Diagnosis for Anaphylactic shock

topic:  Diagnosis for Anaphylactic shock

Case outline:

 Christine is a 17-year-old student who has been complaining of a very sore throat for the past four days. Despite taking cold and flu medications at home, she feels that her symptoms are getting worse. She arranges an appointment with her GP. During her assessment, it was identified that Christine had severe tonsillitis. Her throat was red and inflamed and Christine was complaining of feeling very unwell and finding it difficult and painful to swallow. In addition, she had a temperature of 38.2°C(100.7). In view of her symptoms, her GP decided to refer her to the ear, nose and throat (ENT) department of the local hospital where she was admitted with a quinsy infection. She has a history of asthma and mild panic attacks but no other significant medical history. She also has no known drug allergies. Shortly after admission to the ward she was commenced on an IV Infusion of amoxicillin 1 g. Within five minutes of the infusion commencing, she developed a red rash on her face and upper chest. She also appeared to be extremely anxious and was pointing to her throat which was swollen. She was finding it very difficult to breathe and on closer examination, an audible wheeze could be heard. The staff nurse present is concerned and calls for help. Patient complain of not feeling for 4 day , fever (38.2 ), chills, sweats, home remedy hot tea, took Tylenol , Motrin, past history Anxiety ,taking medication for anxiety Zolof, history of Asthma taking  albuterol inhaler PRN , labs done CBC, wbc elevated 14,000

Plan of care

  • Explain what the patient is at risk for.
  • Articulate safety concerns or issues at home.
  • Explain 2 challenges that might prevent the patient from seeking medical care.
  • Articulate all patient education for the patient and treatment plan.
  • Explain an understanding of the diagnosis and treatment.
  • Identify 2 short-term goals & 2 long-term goals.
  • Identify 2 outcomes for the patients.

       Cite sources.

Discharge Instruction:

  • Articulate appropriate discharge instructions for these patients.
  • Articulate appropriate follow-up care.

          Cite sources

SOAP Note :

The required elements include the following:

  • Clear statement of subjective findings.
  • Clear statement of objective findings.
  • Clear statement of assessment findings.
  • Clear statement of plan.

All information taken from another source must be included on a reference listing using the 7th edition APA.

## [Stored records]
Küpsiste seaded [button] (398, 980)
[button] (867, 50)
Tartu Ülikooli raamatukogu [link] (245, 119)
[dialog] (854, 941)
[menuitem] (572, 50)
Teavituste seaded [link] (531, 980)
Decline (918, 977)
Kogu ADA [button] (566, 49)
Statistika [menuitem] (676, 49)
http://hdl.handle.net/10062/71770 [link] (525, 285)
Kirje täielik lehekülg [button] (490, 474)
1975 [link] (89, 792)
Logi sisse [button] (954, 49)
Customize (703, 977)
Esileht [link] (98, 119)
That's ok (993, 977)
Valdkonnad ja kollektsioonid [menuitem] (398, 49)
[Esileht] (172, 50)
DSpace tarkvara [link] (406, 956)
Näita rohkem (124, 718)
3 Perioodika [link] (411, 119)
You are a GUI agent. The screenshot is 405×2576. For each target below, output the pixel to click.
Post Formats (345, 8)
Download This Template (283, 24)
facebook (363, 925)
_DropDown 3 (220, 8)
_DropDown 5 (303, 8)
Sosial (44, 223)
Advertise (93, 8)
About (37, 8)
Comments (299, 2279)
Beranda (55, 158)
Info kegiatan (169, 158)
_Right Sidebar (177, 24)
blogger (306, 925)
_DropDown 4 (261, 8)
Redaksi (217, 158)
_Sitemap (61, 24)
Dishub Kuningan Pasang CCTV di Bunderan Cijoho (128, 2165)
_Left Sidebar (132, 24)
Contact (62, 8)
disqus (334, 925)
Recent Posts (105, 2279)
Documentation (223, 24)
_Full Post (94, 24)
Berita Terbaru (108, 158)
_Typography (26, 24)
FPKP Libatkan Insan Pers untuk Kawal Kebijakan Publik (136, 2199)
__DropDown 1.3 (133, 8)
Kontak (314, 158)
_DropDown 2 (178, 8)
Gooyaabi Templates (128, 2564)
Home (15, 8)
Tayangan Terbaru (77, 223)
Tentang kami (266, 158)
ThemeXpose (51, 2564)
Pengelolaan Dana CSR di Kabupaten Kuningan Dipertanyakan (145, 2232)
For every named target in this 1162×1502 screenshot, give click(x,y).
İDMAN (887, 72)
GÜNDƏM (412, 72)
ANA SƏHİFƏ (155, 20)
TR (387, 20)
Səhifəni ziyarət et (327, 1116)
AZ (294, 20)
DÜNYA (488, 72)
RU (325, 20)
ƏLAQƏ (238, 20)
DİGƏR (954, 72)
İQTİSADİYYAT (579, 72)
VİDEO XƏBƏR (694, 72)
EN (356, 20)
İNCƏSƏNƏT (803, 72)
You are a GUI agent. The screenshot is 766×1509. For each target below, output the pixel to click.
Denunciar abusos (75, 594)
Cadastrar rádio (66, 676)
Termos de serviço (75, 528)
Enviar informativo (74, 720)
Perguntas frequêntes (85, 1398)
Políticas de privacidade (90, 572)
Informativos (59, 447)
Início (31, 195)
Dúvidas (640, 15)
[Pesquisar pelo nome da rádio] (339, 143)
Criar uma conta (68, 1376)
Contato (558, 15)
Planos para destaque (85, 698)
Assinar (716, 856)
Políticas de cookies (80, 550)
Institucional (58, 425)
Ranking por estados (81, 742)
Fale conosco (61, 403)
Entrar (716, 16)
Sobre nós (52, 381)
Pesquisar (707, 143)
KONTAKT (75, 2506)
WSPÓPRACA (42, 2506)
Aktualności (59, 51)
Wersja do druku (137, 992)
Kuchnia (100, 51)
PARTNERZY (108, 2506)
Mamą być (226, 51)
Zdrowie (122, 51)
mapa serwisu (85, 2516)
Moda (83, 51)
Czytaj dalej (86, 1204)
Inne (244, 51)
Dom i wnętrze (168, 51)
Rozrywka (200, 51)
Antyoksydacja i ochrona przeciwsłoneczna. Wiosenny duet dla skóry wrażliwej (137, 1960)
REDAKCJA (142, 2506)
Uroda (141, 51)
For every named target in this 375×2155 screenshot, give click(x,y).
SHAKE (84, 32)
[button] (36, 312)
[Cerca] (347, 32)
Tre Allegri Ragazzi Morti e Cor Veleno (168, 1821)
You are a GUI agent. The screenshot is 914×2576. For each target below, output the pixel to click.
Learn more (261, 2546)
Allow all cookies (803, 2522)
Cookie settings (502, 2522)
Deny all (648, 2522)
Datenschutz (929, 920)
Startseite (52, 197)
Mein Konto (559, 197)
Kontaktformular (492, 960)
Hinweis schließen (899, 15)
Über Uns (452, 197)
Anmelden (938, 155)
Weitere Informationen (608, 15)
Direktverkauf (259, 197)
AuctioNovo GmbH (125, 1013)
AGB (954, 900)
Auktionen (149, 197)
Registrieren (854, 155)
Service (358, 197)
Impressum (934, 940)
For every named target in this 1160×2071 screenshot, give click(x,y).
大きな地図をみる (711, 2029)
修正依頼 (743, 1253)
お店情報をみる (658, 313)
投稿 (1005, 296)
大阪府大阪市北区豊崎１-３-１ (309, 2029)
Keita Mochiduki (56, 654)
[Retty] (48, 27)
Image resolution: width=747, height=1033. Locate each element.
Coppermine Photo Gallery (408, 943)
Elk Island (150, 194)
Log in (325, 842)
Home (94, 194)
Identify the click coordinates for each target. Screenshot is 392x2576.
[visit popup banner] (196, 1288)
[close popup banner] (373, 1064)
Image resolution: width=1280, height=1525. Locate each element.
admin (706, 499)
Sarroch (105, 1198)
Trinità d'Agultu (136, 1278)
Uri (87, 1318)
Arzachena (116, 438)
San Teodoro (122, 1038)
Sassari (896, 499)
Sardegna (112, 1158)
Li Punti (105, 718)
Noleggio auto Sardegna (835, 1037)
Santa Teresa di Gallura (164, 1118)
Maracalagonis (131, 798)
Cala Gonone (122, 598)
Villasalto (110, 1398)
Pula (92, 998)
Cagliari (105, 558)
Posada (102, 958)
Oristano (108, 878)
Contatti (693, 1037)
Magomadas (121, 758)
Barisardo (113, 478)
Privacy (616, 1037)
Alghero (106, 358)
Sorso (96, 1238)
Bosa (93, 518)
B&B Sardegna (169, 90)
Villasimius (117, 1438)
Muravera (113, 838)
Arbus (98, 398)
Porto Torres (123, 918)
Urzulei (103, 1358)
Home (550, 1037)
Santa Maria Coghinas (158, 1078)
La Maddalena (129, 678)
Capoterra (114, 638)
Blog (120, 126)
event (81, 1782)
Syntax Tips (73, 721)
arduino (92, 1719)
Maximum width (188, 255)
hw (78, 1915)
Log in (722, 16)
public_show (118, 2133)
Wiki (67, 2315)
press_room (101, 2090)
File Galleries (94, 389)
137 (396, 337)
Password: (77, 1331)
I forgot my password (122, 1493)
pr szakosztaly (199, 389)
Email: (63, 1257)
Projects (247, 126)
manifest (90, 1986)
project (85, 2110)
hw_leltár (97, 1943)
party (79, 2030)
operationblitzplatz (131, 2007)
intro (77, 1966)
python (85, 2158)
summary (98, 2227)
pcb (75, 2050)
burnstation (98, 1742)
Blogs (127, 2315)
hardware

## [REQUIRED WORK]
- A) In the anaphylactic shock case, what was Christine started on shortly after she was admitted to the ward?
- B) Return the part of the anaphylactic shock case from "Plan of care" up to and including "2 long-term goals.".

## [SOLUTIONS]
- A) An IV infusion of amoxicillin 1 g.

- B)
Plan of care

  • Explain what the patient is at risk for.
  • Articulate safety concerns or issues at home.
  • Explain 2 challenges that might prevent the patient from seeking medical care.
  • Articulate all patient education for the patient and treatment plan.
  • Explain an understanding of the diagnosis and treatment.
  • Identify 2 short-term goals & 2 long-term goals.